ЗАДАНИЕ 1: Какую продолжительность, согласно приведенному ниже фрагменту статьи, имел стандартный формат классического фильма старых времен?

ФРАГМЕНТ СТАТЬИ:
——
Сериал

Оригинал пропадает и находится: ­Кино между музеем и Netflix

СЕАНС - 71 СЕАНС – 71

Существует много причин, по которым кино как искусство пришло в явный упадок. Шедевры перестали (или почти перестали) появляться. Выдающихся режиссеров почти нет. А дожившие до наших дней мастодонты покидают нас почти ежедневно. Сюжет о вырождении большого киноискусства требует отдельного и сложного разговора, но среди многих причин происходящего следует упомянуть изменение формата показа фильмов, которое влечет за собой и изменение восприятия.

Для артхауса тоже симптоматично исчезновение структурированной драматургии, приближение к фиксации потока существования.

Классический фильм старых времен имел стандартный формат от полутора до двух часов (были, конечно, и многочисленные исключения). Само наличие формы говорило о том, что она рассчитана на определенное понимание. Формат был хорошо приспособлен для традиционного сюжета (с завязкой, перипетией и развязкой, согласно еще аристотелевской поэтике). Он позволял рассказать историю, в которой участвовало определенное количество персонажей (не очень мало, но и не чрезвычайно много). Важные в смысловом отношении моменты в хорошем балансе сосуществовали со служебными сценами, проходами, проездами, необходимыми для понимания происходящего связками. Но главное — формат позволял состояться фильму как некой целостности, тотальности, обладающей структурой и формой. Текст, обладающий внутренней целостностью, то есть формой, в случае удачи мог стать шедевром. Такой целостностью были отмечены даже работы с самой нетрадиционной («открытой») драматургией, такие как фильмы Антониони или Годара.

Сегодня мы переживаем время как будто незаметного, но все-таки очевидного отказа от завершенной формы. Коммерческое кино превращается в сериал: каждый успешный фильм получает продолжение. Характерный пример — бесконечная унылая сериализация «Звездных войн» или вселенные Marvel и DC. Дело не только в эксплуатации коммерческого успеха. Возникает странное чувство, что Голливуд просто не может позволить старой трилогии Лукаса завершиться или начаться. Она постоянно растягивается как в будущее, так и в прошлое, обрастая сиквелами и приквелами, новыми персонажами и коллизиями.
——
ИСХОДНЫЕ ЗАПИСИ:
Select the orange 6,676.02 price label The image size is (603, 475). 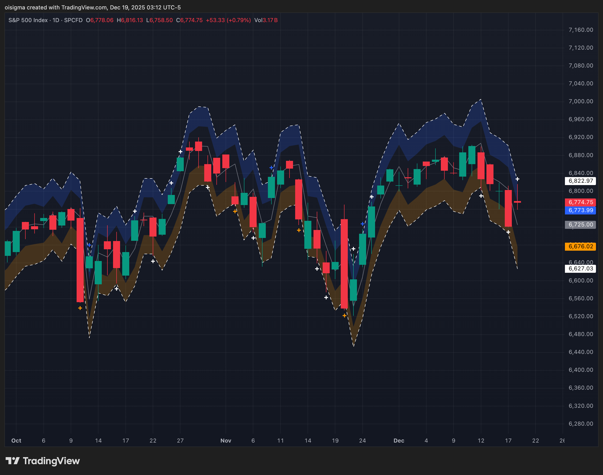point(580,246)
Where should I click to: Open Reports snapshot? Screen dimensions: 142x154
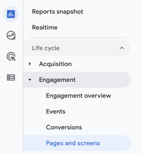point(57,12)
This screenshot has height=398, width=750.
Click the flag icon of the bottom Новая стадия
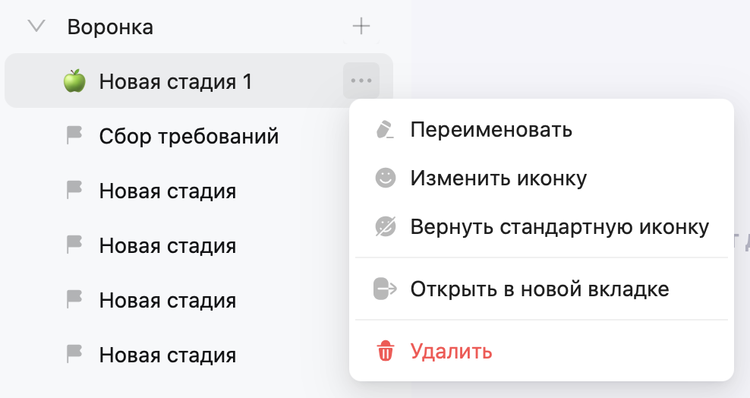[x=74, y=354]
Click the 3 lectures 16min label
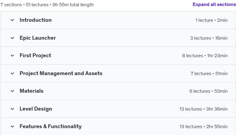Viewport: 236px width, 135px height. pyautogui.click(x=209, y=38)
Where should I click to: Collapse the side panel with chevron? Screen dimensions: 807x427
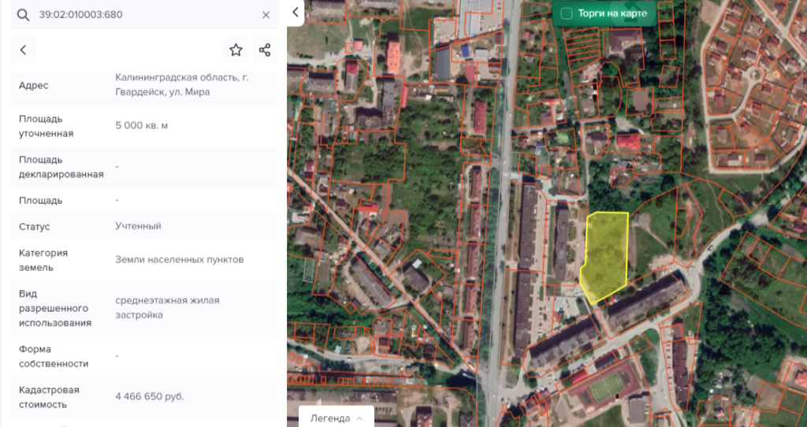296,13
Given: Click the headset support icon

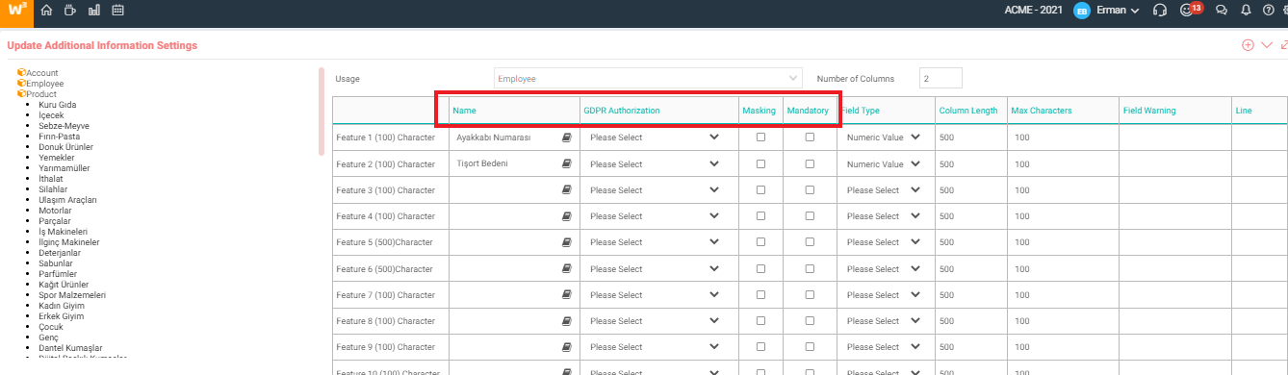Looking at the screenshot, I should point(1160,11).
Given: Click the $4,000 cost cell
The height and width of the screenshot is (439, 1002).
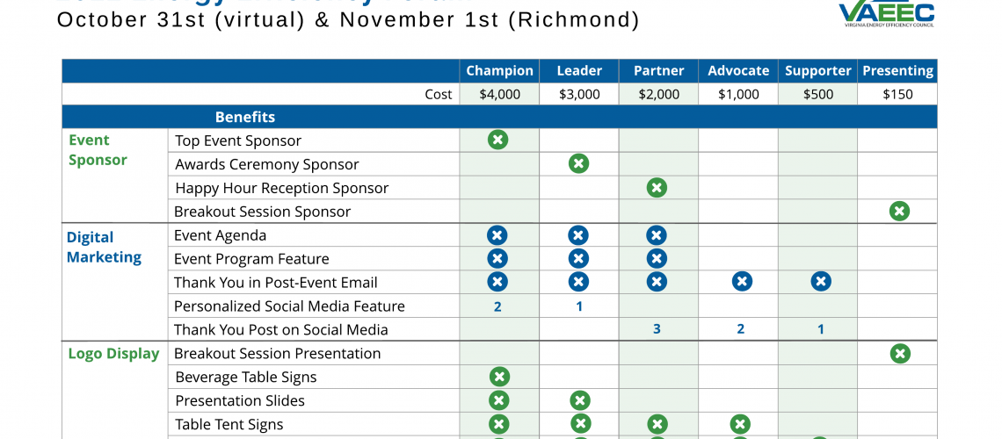Looking at the screenshot, I should click(x=499, y=94).
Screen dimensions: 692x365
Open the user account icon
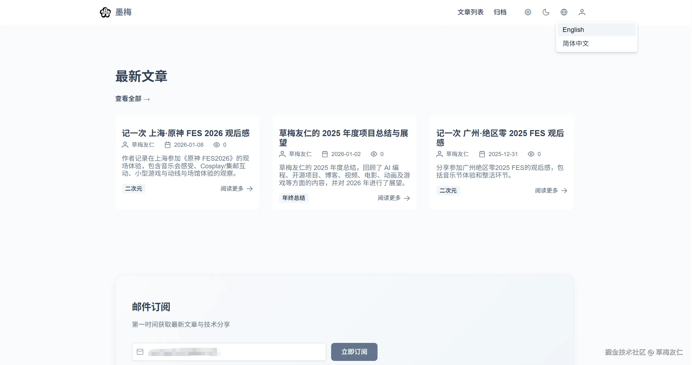[582, 12]
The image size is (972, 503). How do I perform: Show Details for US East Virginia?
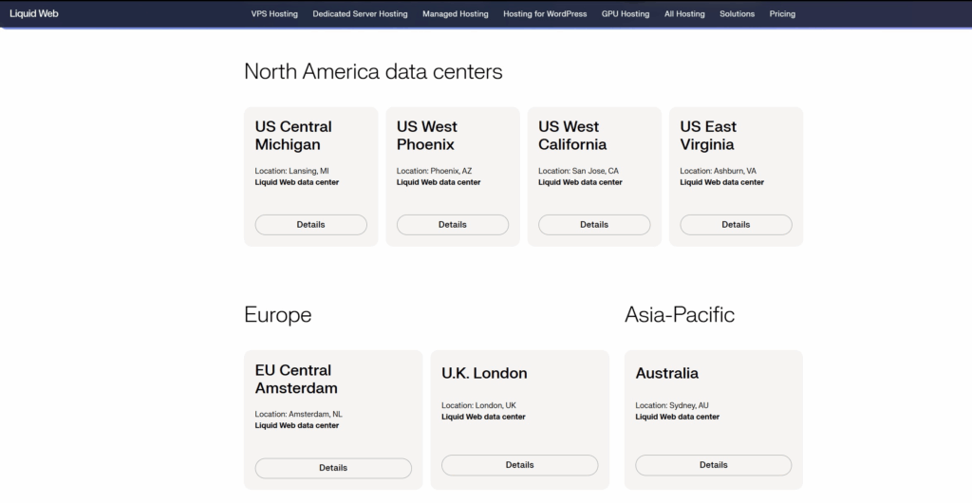click(736, 225)
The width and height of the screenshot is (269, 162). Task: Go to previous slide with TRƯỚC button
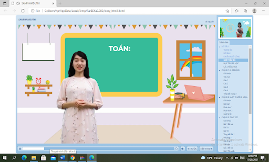(x=192, y=149)
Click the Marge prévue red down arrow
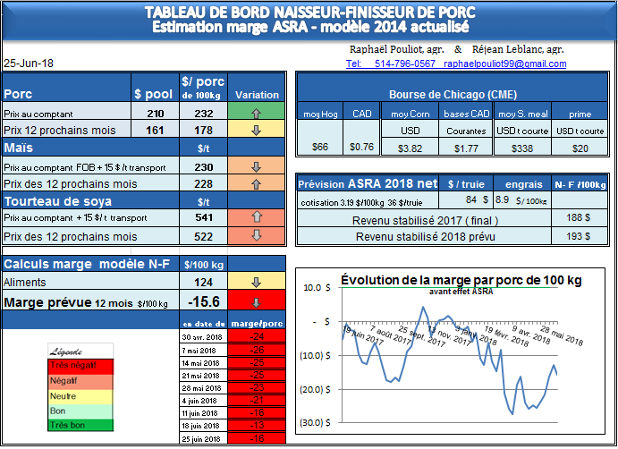Viewport: 618px width, 449px height. click(256, 302)
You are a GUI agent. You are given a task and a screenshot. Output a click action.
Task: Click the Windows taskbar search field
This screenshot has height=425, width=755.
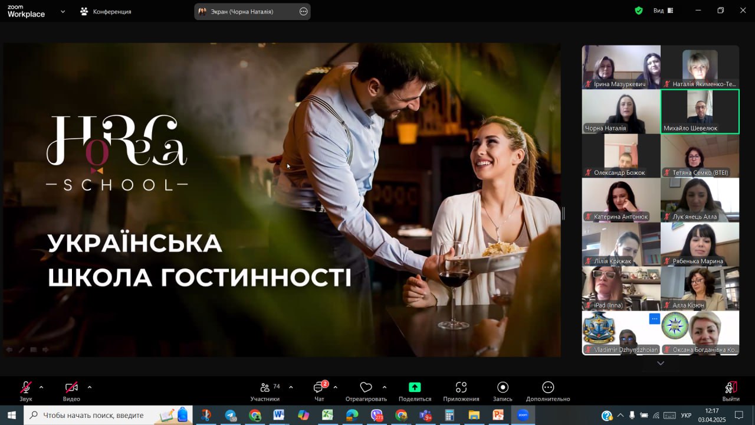tap(93, 415)
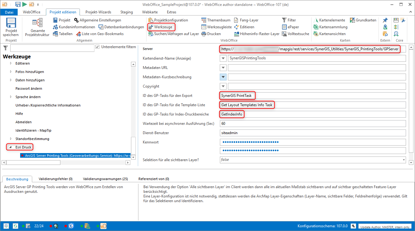Expand the Editieren tree node

[11, 63]
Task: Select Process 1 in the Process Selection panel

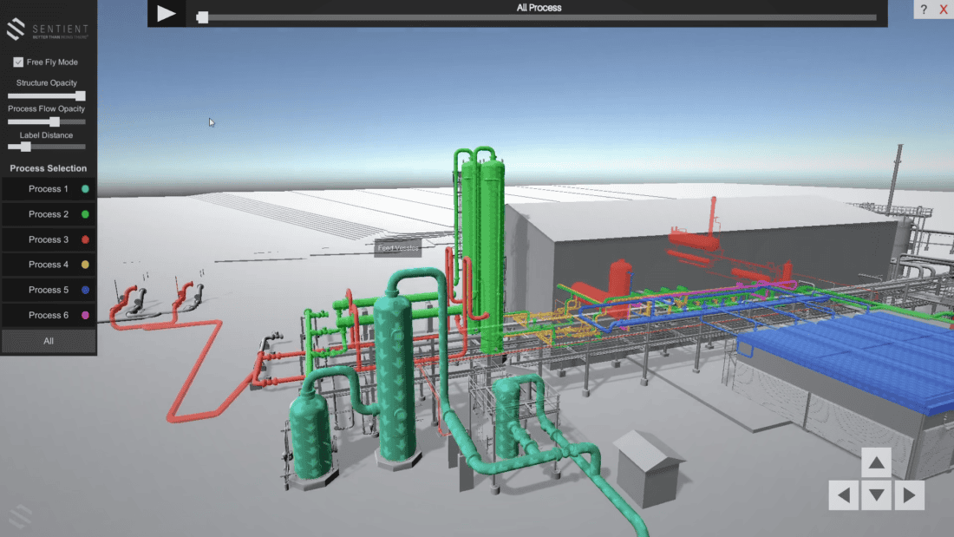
——
ЗАДАНИЕ 2: Выпишите из записей все строки, в которых встречается слово «Where», учитывая регистр букв.

ПИСЬМЕННЫЙ ОТВЕТ 1: От полутора до двух часов.

ПИСЬМЕННЫЙ ОТВЕТ 2:
Where should I click to: Open Reports snapshot? Screen dimensions: 142x154
Where should I click to: Collapse the side panel with chevron? Screen dimensions: 807x427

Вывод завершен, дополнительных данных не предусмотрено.